- What needs to be done: Copy the items below without any changes, starting at the line that contains "Where should I" and continuing through the end of the items, with both ends included. Leave the pictures out of your answer.

[Stored dataset items]
--- start ---

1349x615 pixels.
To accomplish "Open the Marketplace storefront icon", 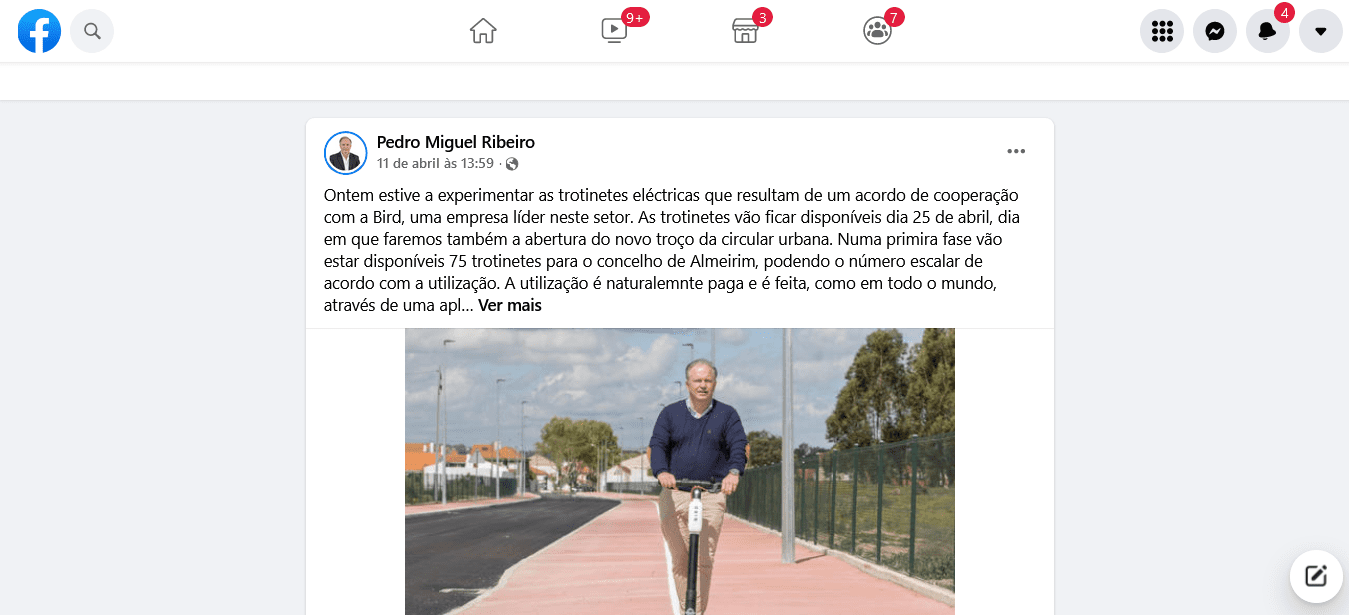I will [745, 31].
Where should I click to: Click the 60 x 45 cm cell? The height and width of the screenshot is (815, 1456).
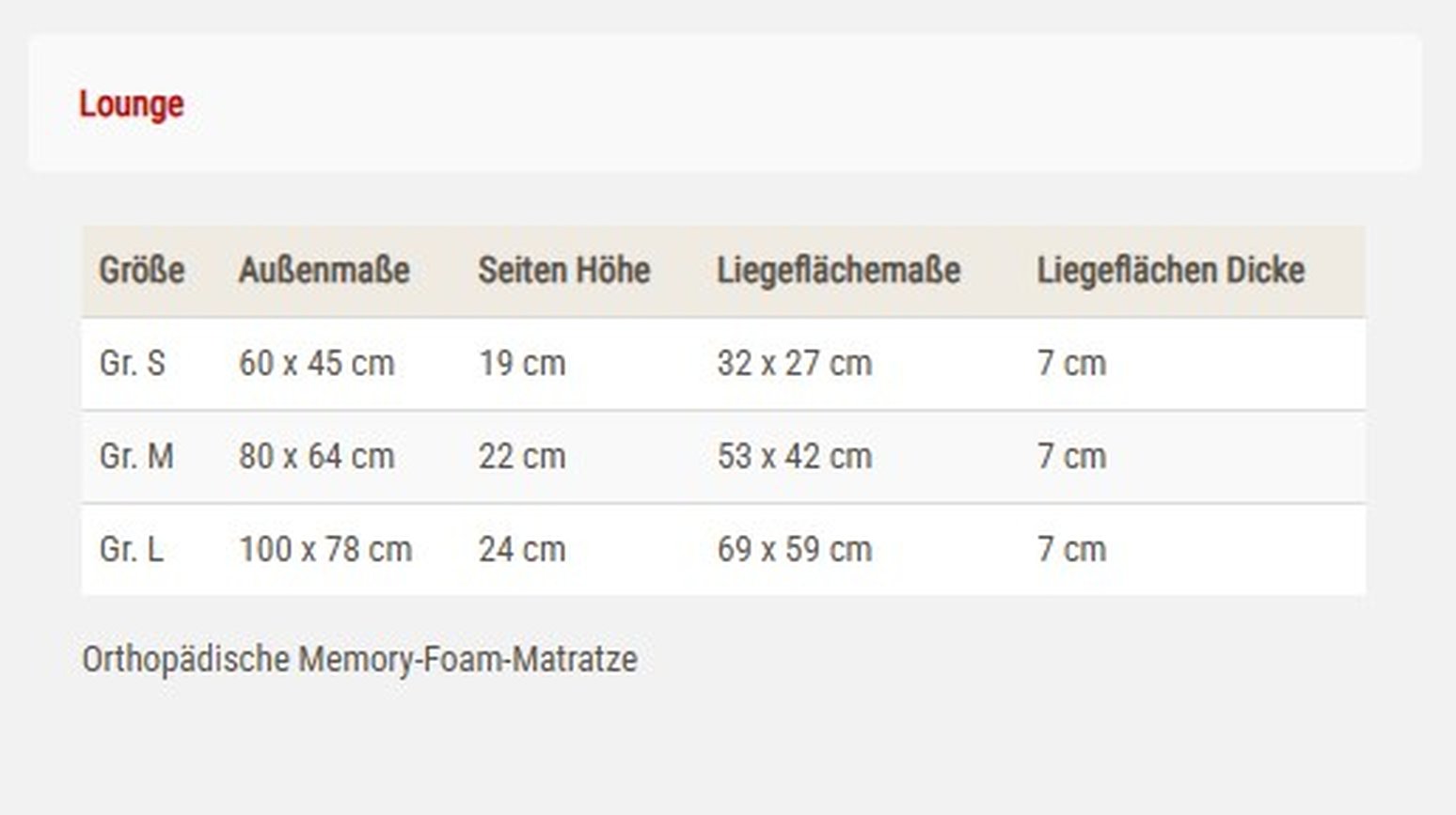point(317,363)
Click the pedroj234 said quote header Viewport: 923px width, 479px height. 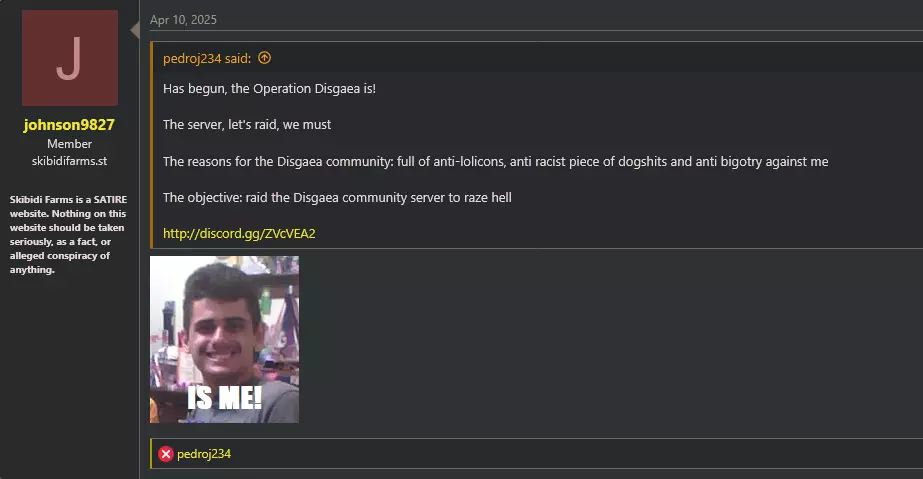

--- end ---

- Expected answer:
Where should I click to: Click the 60 x 45 cm cell? The height and width of the screenshot is (815, 1456).
point(317,363)
Click the pedroj234 said quote header Viewport: 923px width, 479px height. 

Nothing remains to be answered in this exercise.